• _TEXTE DE LA PAGE_:
|---|

Ras-El-Hanout, c’est quoi ?
L’aventure a commencé il y a 6 ans. On voulait créer un espace de communication, de réflexion, et d’expression à travers la culture, principalement le théâtre. Au départ, il s’agit d’un groupe d’éducation permanente qui a donné naissance à une troupe. On n’était pas des comédiens, certains voulaient jouer mais d’autres voulaient juste raconter leur histoire… ça a donné notre première pièce « Fruit étrange® », qui traitait du racisme et des discriminations. Ça a été une thérapie pour les participants qui ont pu raconter une histoire qui raisonnait chez eux. Et voir ces sujets-là abordés d’une manière théâtrale a tout de suite accroché très fort au niveau du public. Notre public, ce sont essentiellement des jeunes de 18 à 25 ans, beaucoup de scolaires, beaucoup de filles, et majoritairement des musulmans ou des gens d’origine marocaine même si nos pièces sont ouvertes à tous et attirent aussi d’autres publics via des partenariats.
Vos pièces sont toujours ancrées dans la vie ?
L’ancrage est toujours réel même si après on divague un peu. Pour nous, quand on écrit une pièce ou qu’on fait un atelier, c’est important de bien cerner ce dont on parle, de se poser des questions, de se documenter, de rencontrer des spécialistes etc. Pour « 381 jours », par exemple, qui raconte le boycott des bus par les Afro-Américains dans les années 60 mis en parallèle avec les inégalités ici et maintenant, on a étudié le mouvement des droits civiques et on a voyagé aux Etats-Unis.
Je crois qu’il y a trois éléments qui font que ça plait et qu’on amène au théâtre des gens qui n’y avaient jamais mis les pieds. D’abord, une dimension éthique, on veille à faire des spectacles « familiaux », où il n’y a pas de vulgarité, ce qui rassure les parents. Ensuite, on est très engagé. Une pièce, c’est une autre forme d’expression politique au même titre qu’une carte blanche, qu’un livre ou qu’une tribune. Et avec le théâtre, on peut exprimer, à travers une expérience humaine, toutes les contradictions et les nuances d’une situation. Enfin, c’est un style qui parle au quartier, de l’humour populaire qui revisite l’humour bruxellois, de l’autodérision, du second degré même s’il y des moments plus posés, émouvant ou qui amènent à la réflexion. Les gens du public nous disent souvent qu’ils ont passé un super moment avec notre pièce et appris plein de choses qu’ils n’auraient pas eues l’occasion d’apprendre sinon.
On collabore également depuis près de 10 ans avec le CREMIS (Centre de recherche de Montréal sur les inégalités sociales et les discriminations à Montréal) pour réaliser des créations théâtrales qui utilisent des paroles non inventées, notamment celles issues de recherches de terrain.

|---|

• _À FAIRE_:
a. Indiquez si chacune de ces affirmations concorde avec le texte sur Ras-El-Hanout, en citant à l'identique les mots du texte qui tranchent : (i) la première pièce de la troupe traitait du racisme et des discriminations ; (ii) le public de la troupe se compose surtout de personnes de plus de 40 ans ; (iii) la collaboration avec le CREMIS dure depuis près de 10 ans.
b. Recopiez mot pour mot les lignes de la liste, en partant de celle qui contient "The width and height of the screenshot is (554, 528)." et en allant jusqu'à celle qui contient "Action: (x=105, y=53)", ces deux lignes comprises.

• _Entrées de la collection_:
|---|

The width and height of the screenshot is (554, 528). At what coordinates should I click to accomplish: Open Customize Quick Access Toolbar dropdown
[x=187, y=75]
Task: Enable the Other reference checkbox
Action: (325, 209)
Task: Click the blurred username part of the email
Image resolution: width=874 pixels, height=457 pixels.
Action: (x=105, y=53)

|---|

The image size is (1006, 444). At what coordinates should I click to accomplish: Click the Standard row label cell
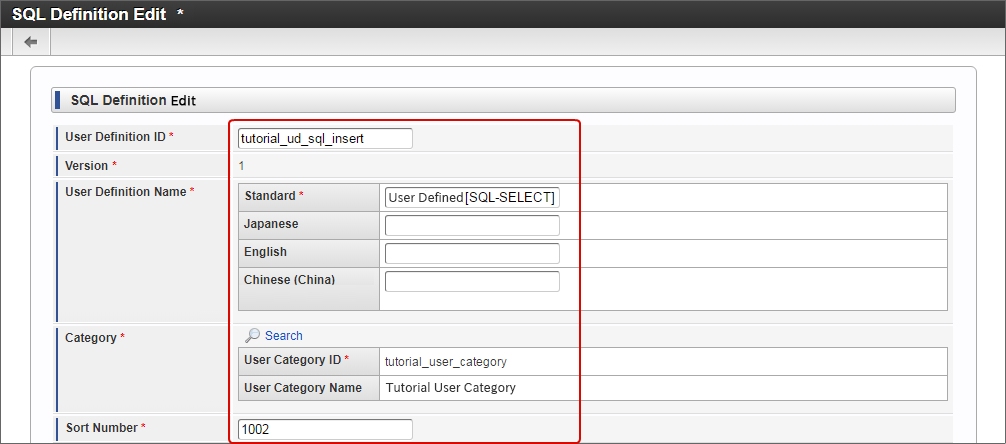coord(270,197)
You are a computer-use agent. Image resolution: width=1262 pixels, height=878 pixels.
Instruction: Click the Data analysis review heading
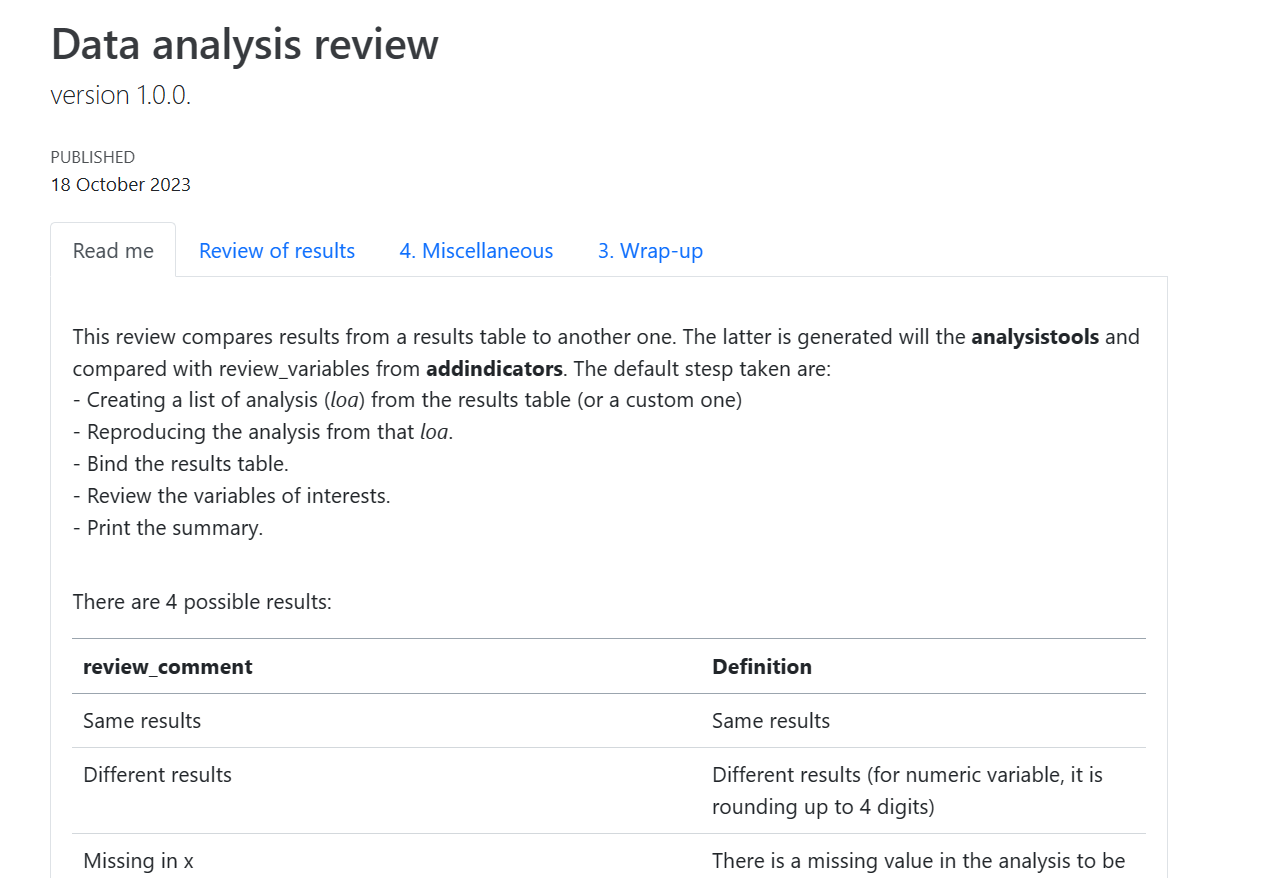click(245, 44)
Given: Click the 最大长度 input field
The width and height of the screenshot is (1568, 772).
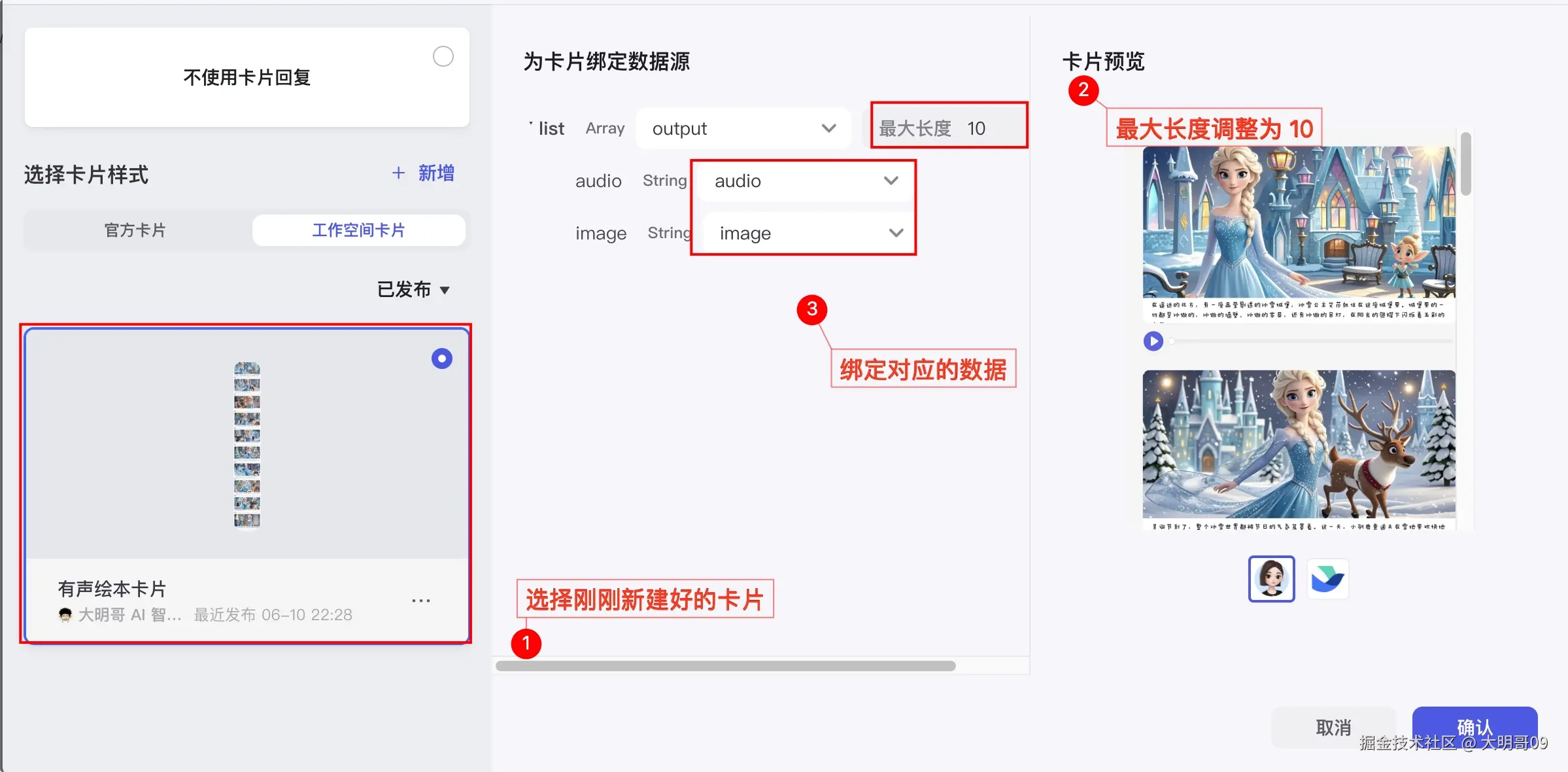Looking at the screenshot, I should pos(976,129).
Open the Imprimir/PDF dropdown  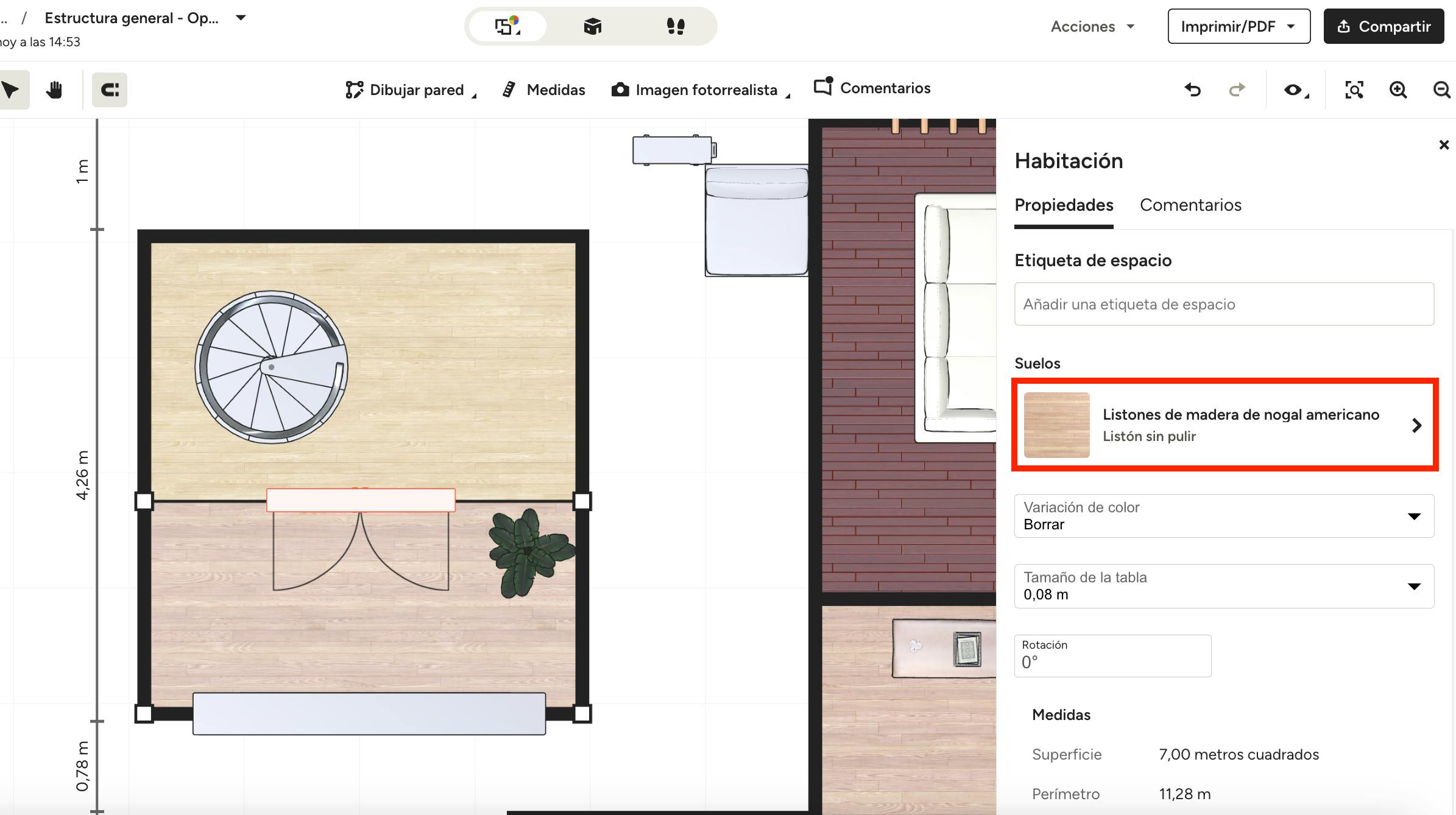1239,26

|---|

• _RÉSULTATS PAR TÂCHE_:
a.
(i) Oui : « ça a donné notre première pièce « Fruit étrange® », qui traitait du racisme et des discriminations ».
(ii) Non : « Notre public, ce sont essentiellement des jeunes de 18 à 25 ans ».
(iii) Oui : « On collabore également depuis près de 10 ans avec le CREMIS ».

b.
The width and height of the screenshot is (554, 528). At what coordinates should I click to accomplish: Open Customize Quick Access Toolbar dropdown
[x=187, y=75]
Task: Enable the Other reference checkbox
Action: (325, 209)
Task: Click the blurred username part of the email
Image resolution: width=874 pixels, height=457 pixels.
Action: (x=105, y=53)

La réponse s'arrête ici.